● WORK TO COMPLETE: Copy exactly the lines from the one containing "1568x343 pixels. How" through the last line of the records below, including both, and leave out any pictures.

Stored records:
---

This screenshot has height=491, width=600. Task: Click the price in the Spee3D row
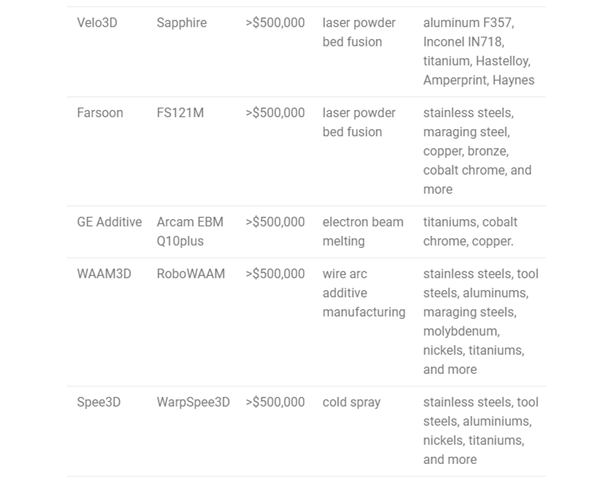(x=275, y=403)
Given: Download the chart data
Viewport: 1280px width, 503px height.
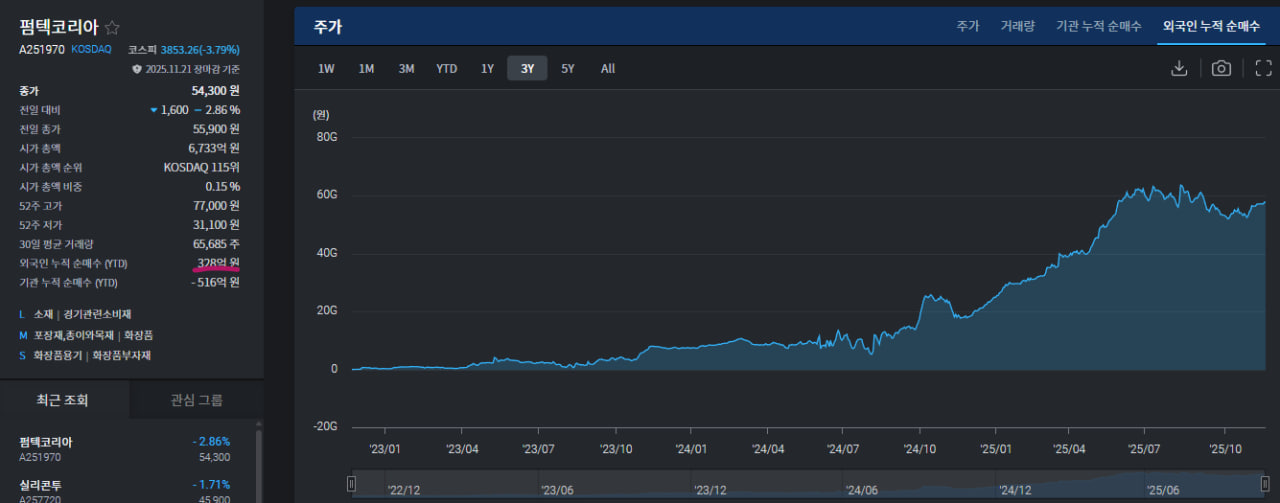Looking at the screenshot, I should coord(1179,68).
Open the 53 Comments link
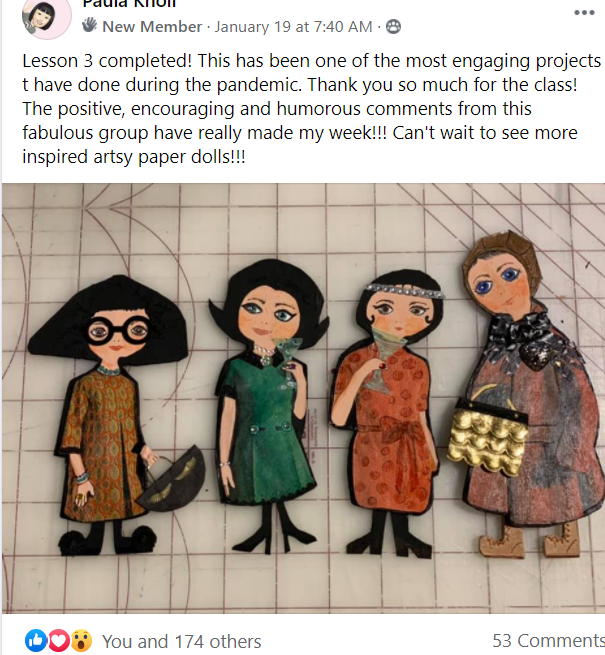The width and height of the screenshot is (605, 655). pos(549,640)
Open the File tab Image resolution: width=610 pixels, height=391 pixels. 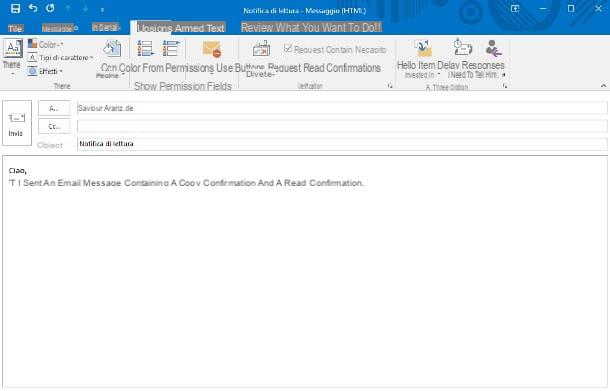click(16, 28)
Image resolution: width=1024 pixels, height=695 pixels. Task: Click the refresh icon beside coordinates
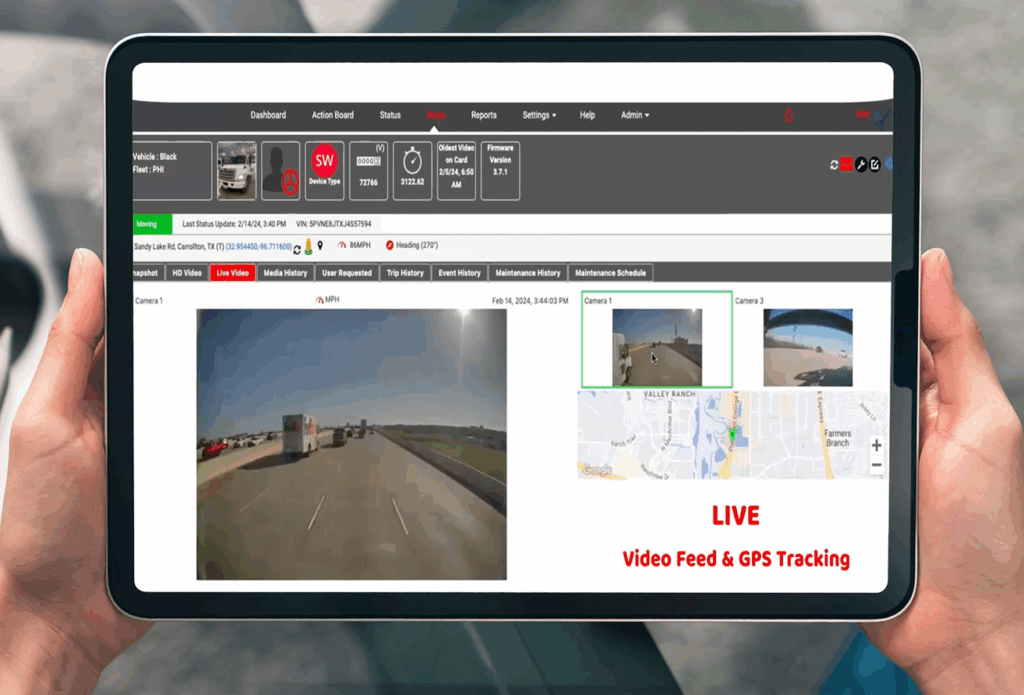point(297,247)
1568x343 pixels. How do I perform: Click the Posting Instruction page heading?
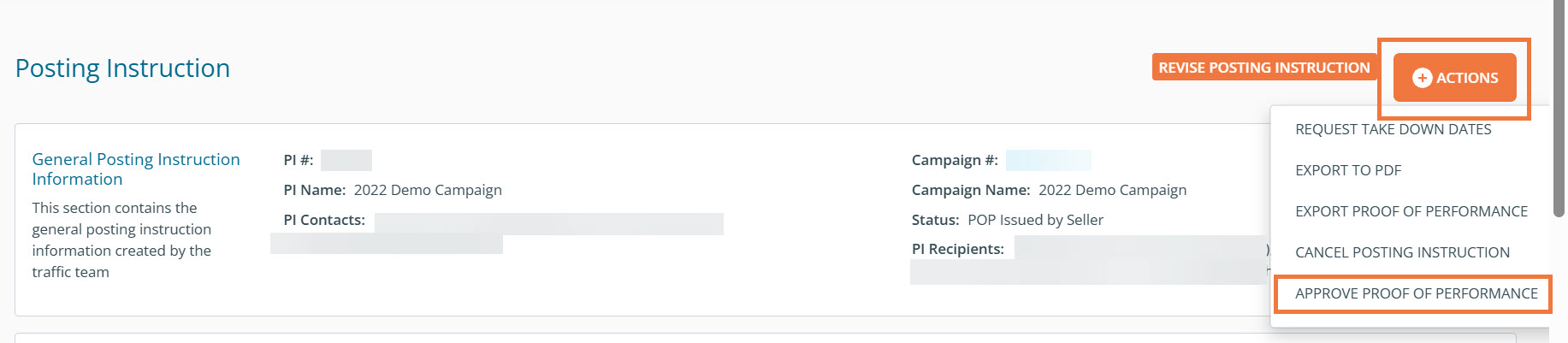(122, 68)
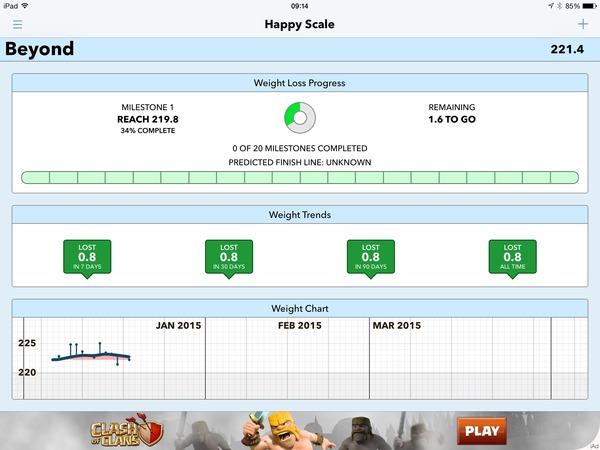Tap the plus icon to add weight

[582, 24]
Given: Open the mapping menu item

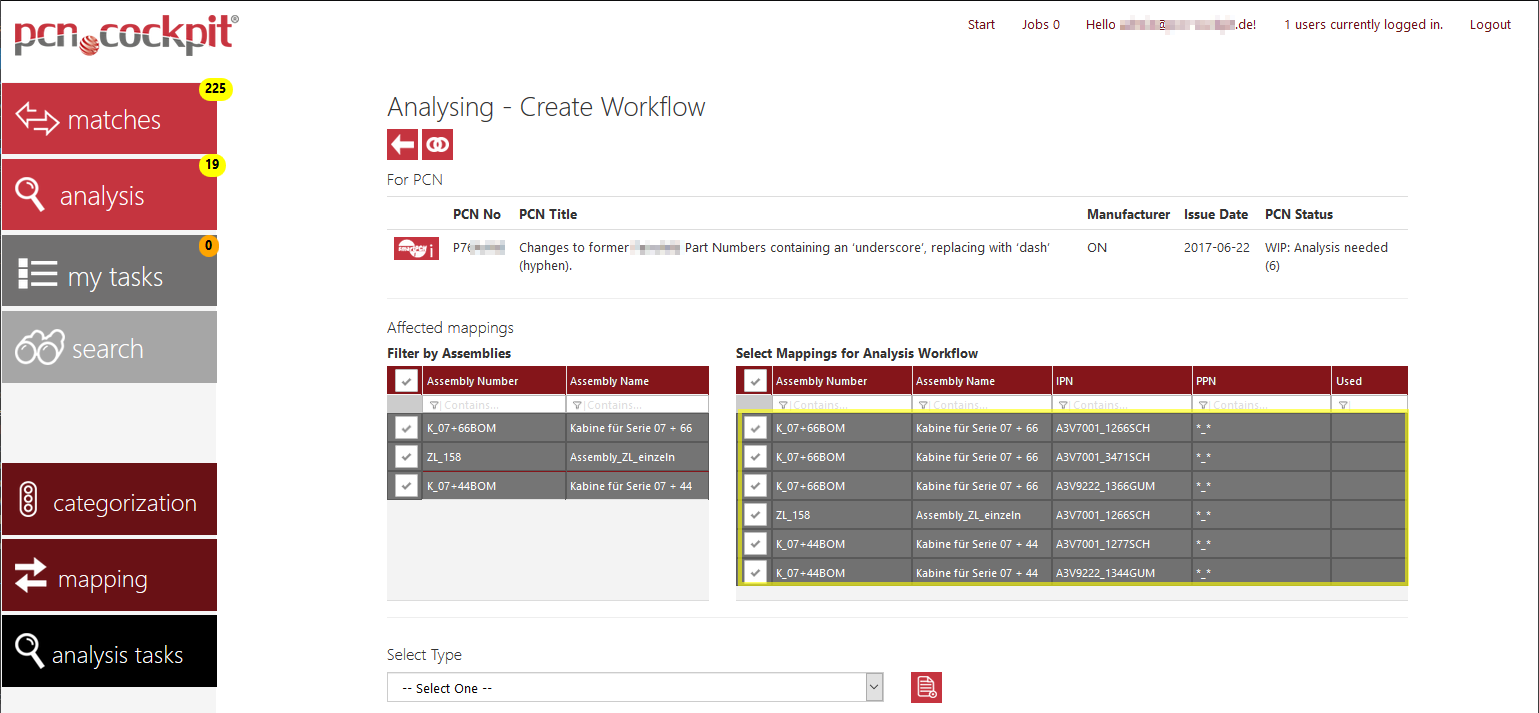Looking at the screenshot, I should pos(109,578).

---

● SOLUTION TO THE EXERCISE:
1568x343 pixels. How do I perform: Click the Posting Instruction page heading?
(122, 68)
Tap the plus icon to add weight

[582, 24]
Given: Open the mapping menu item

Looking at the screenshot, I should pos(109,578).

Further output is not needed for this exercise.